The Tactical element: A highly active overlay to the strategic element employing a dynamic allocation to government bonds and currencies to enhance total returns and potentially manage downside risks. The Tactical strategy is a predominantly quantitative process that has been successfully implemented since the fund’s inception. It focusses on the analysis of short-term return drivers and portfolio risk management techniques to actively manage duration and currency exposure.

Evaluation

The fund should be well suited to generating excess returns in most market conditions, given the focus on fundamentally undervalued situations.  Where inflation and interest rates are relatively stable, the managers should be able to generate excess returns over the broader investment grade markets.
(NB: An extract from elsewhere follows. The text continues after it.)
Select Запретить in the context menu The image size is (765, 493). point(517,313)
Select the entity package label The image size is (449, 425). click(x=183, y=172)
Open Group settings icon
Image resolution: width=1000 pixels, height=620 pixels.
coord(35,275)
However, when markets experience extreme volatility and periods of sudden and unexpected periods of inflation and central bank rate hikes, such as those experienced in 2022, even with the tactical strategy overlay, it is unrealistic to expect the fund to be wholly insulated from a fall in capital values.

During 2020, the fund underperformed to a significant extent – the tactical element performed badly, and the managers admitted to being too slow to reduce risk within the fund and underestimated the impact of the onset of the Covid-19 pandemic. Following a review, the weight of qualitative inputs into the tactical strategy was reduced and GLG’s quantitative analysis team now provide additional input, identifying trend and risk factors. Performance in 2021 and 2022, showed a marked improvement relative to the IA Strategic Bond sector, indicating a return to form.

Application

Due to its focus on undervalued situations requiring specific catalysts to rerate, the fund might be better regarded as a special situation bond strategy with an active risk overlay. It would probably be best used as a satellite strategy and held in combination with funds which focus more on the macro-economic environment and valuations across all sectors of the bond market, rather than individual credits.

 

 

Our Opinion

The disappointing performance during 2020 dented confidence in the investment strategy, which until that point had performed well. The action by the managers to identify the cause of the underperformance and the measures implemented to prevent its recurrence appear to be working and during 2022, the fund performed relatively well, in very difficult market conditions. The management team are well established and resourced and we’d expect the fund to outperform the investment grade bond market over time.

Important Notice

This document is aimed at Investment Professionals only and should not be relied upon by Private Investors. Our comments and opinion are intended as general information only and do not constitute advice or recommendation. Information is sourced directly from fund managers and websites. Therefore, this information is as current as is available at the time of production.